Israel’s security cabinet quietly approved the establishment of 34 new Israeli communities in Judea and Samaria, marking the largest single authorization of new communities in one decision and bringing the total number approved by the current government since 2022 to 103. The move represents a dramatic acceleration in Israeli building policy, nearly doubling the number of newly authorized communities and signaling a strategic expansion of the Jewish presence throughout the biblical heartland of Israel.
According to reports first published by i24 and later confirmed by The Times of Israel, several of the newly approved communities are located in remote areas deep inside northern Palestinian Arab enclaves, including rugged terrain where the Israel Defense Forces currently maintain little permanent presence. The sites are spread across Judea and Samaria, with some positioned near Jenin and others in isolated strategic corridors throughout Area C, the portion of Judea and Samaria under full Israeli civil and security control under the Oslo framework.

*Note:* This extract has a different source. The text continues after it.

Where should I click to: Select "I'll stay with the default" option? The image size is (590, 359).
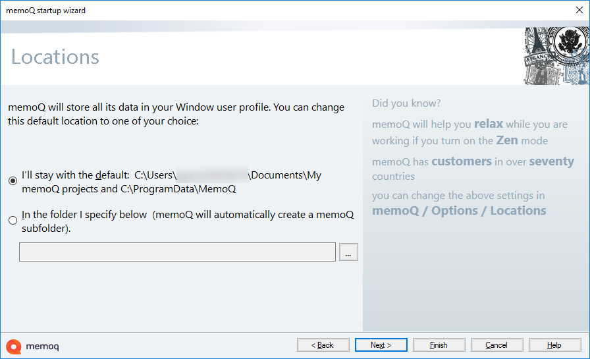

Unlike previous governments that approved communities incrementally, often one at a time, the current government approved all 34 in a single cabinet decision.
The cabinet’s decision remains officially classified, as security cabinet deliberations are not publicly released, but reports indicate that the approval includes both entirely new communities and the retroactive legalization of previously unauthorized Jewish communities.
The move comes alongside parallel efforts to establish water and electricity infrastructure for communities previously approved in earlier rounds. Energy Minister Eli Cohen and Samaria Regional Council head Yossi Dagan recently announced the creation of a professional working group tasked with rapidly connecting those communities to national utility grids.
“This is an historic decision. We will ensure that the new homes built have lights and running water. We are applying sovereignty in law and in practice,” Cohen said.
Dagan framed the expansion as part of his long-term “Plan for a Million,” an initiative to bring 1 million Israeli residents to Samaria by 2050.
“Based on this plan, we will fill the area together with roads, electricity, water, and sewage infrastructure, in order to bring the masses here, millions of citizens of the State of Israel, to the heart of the land, to Samaria,” Dagan said.
Critics have charged that the approvals will increase tensions and place further burdens on IDF manpower, with reports indicating that IDF Chief of Staff Lt. Gen. Eyal Zamir voiced concerns during cabinet deliberations over the military resources required to secure the new communities.
Supporters of the move argue that the establishment of Jewish communities in Judea and Samaria violates neither international law nor any previously signed agreement. Under the 1922 League of Nations Mandate for Palestine, the Jewish people were recognized as having the right to “close settlement” on the land west of the Jordan River, a provision never superseded by binding international law. In addition, the Oslo Accords explicitly left the final status of settlements to future negotiations and did not prohibit Israel from authorizing additional communities in Area C.
Critics claim allowing Jews to reside in Judea and Samaria prevents the creation of a Palestinian state under a “Two-state solution.” For decades, Israeli governments imposed a discriminatory policy that restricted Jewish population growth and land development in Judea and Samaria while allowing massive unauthorized Arab construction. That policy flowed directly from Israel’s long-running experiment with the disastrous “land for peace” doctrine, first formalized in the Oslo Accords of the 1990s. Its advocates, overwhelmingly left-wing and secular, sold Oslo as a diplomatic breakthrough that would end the conflict by trading land for promises.
The goal is a Two-State Solution that would create an unprecedented militarized Arab state inside Israel’s borders, ethnically cleansed of Jews, with its capital in an exclusively Muslim Jerusalem. This would require a return to the ceasefire lines drawn up after the defensive 1967 Six-Day War that are considered to be indefensible against an Arab threat.
The results are not theoretical. The Oslo process produced waves of terror, including three intifadas. It divided the heart of the Land of Israel into zones that rewarded violence with political leverage. The ethnic cleansing of Jews from Gaza in 2005, carried out under the same logic, directly paved the way for Hamas, a terrorist organization, to seize power and turn Gaza into a launchpad for mass murder. The October 7 massacre was not a failure of the land-for-peace idea. It was its logical outcome.
For many religious Zionists, the expansion carries biblical significance as well as strategic value. The Bible describes God’s command to settle the Land of Israel in unequivocal terms:
“And I will give unto thee, and to thy seed after thee, the land of thy sojournings, all the land of Canaan, for an everlasting possession; and I will be their God.” (Genesis 17:8)
As Israel strengthens its hold on Judea and Samaria, the approval of these 34 new communities marks more than a bureaucratic planning decision. It is a declaration that the Jewish state is deepening its roots in the land of the Bible and shaping facts on the ground that will define Israel’s future for generations.